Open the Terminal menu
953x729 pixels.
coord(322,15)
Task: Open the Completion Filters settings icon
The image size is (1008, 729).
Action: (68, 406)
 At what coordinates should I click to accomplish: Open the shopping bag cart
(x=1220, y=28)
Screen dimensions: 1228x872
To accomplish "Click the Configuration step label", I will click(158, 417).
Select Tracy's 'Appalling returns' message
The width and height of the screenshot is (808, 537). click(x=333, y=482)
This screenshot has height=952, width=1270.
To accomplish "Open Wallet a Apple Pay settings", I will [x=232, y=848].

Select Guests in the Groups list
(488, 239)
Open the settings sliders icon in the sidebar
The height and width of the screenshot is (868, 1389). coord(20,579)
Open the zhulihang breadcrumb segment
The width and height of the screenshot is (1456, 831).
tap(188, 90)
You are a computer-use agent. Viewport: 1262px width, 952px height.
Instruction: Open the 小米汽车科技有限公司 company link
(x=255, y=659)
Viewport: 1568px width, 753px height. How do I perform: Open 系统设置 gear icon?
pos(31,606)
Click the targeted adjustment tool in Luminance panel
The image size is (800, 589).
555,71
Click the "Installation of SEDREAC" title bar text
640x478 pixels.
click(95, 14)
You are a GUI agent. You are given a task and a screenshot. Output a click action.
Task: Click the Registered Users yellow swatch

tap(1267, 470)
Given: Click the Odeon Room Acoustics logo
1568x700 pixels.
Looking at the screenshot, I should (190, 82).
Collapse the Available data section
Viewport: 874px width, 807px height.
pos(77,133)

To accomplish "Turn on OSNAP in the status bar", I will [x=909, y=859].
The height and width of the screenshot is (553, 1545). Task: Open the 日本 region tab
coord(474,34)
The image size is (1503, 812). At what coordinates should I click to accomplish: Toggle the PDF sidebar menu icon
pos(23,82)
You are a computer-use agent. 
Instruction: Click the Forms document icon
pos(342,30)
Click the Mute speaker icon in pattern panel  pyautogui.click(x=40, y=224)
══════
# [SHORT TASK]
Render every line of the listing above as a Markdown table with columns "Row" and "Text", numbering the rows and omitting blank lines.

# [TASK OUTPUT]
| Row | Text |
|---|---|
| 1 | Open the Terminal menu |
| 2 | 953x729 pixels. |
| 3 | coord(322,15) |
| 4 | Task: Open the Completion Filters settings icon |
| 5 | The image size is (1008, 729). |
| 6 | Action: (68, 406) |
| 7 |  At what coordinates should I click to accomplish: Open the shopping bag cart |
| 8 | (x=1220, y=28) |
| 9 | Screen dimensions: 1228x872 |
| 10 | To accomplish "Click the Configuration step label", I will click(158, 417). |
| 11 | Select Tracy's 'Appalling returns' message |
| 12 | The width and height of the screenshot is (808, 537). click(x=333, y=482) |
| 13 | This screenshot has height=952, width=1270. |
| 14 | To accomplish "Open Wallet a Apple Pay settings", I will [x=232, y=848]. |
| 15 | Select Guests in the Groups list |
| 16 | (488, 239) |
| 17 | Open the settings sliders icon in the sidebar |
| 18 | The height and width of the screenshot is (868, 1389). coord(20,579) |
| 19 | Open the zhulihang breadcrumb segment |
| 20 | The width and height of the screenshot is (1456, 831). |
| 21 | tap(188, 90) |
| 22 | You are a computer-use agent. Viewport: 1262px width, 952px height. |
| 23 | Instruction: Open the 小米汽车科技有限公司 company link |
| 24 | (x=255, y=659) |
| 25 | Viewport: 1568px width, 753px height. How do I perform: Open 系统设置 gear icon? |
| 26 | pos(31,606) |
| 27 | Click the targeted adjustment tool in Luminance panel |
| 28 | The image size is (800, 589). |
| 29 | 555,71 |
| 30 | Click the "Installation of SEDREAC" title bar text |
| 31 | 640x478 pixels. |
| 32 | click(95, 14) |
| 33 | You are a GUI agent. You are given a task and a screenshot. Output a click action. |
| 34 | Task: Click the Registered Users yellow swatch |
| 35 | tap(1267, 470) |
| 36 | Given: Click the Odeon Room Acoustics logo |
| 37 | 1568x700 pixels. |
| 38 | Looking at the screenshot, I should (190, 82). |
| 39 | Collapse the Available data section |
| 40 | Viewport: 874px width, 807px height. |
| 41 | pos(77,133) |
| 42 | To accomplish "Turn on OSNAP in the status bar", I will [x=909, y=859]. |
| 43 | The height and width of the screenshot is (553, 1545). Task: Open the 日本 region tab |
| 44 | coord(474,34) |
| 45 | The image size is (1503, 812). At what coordinates should I click to accomplish: Toggle the PDF sidebar menu icon |
| 46 | pos(23,82) |
| 47 | You are a computer-use agent.  |
| 48 | Instruction: Click the Forms document icon |
| 49 | pos(342,30) |
| 50 | Click the Mute speaker icon in pattern panel  pyautogui.click(x=40, y=224) |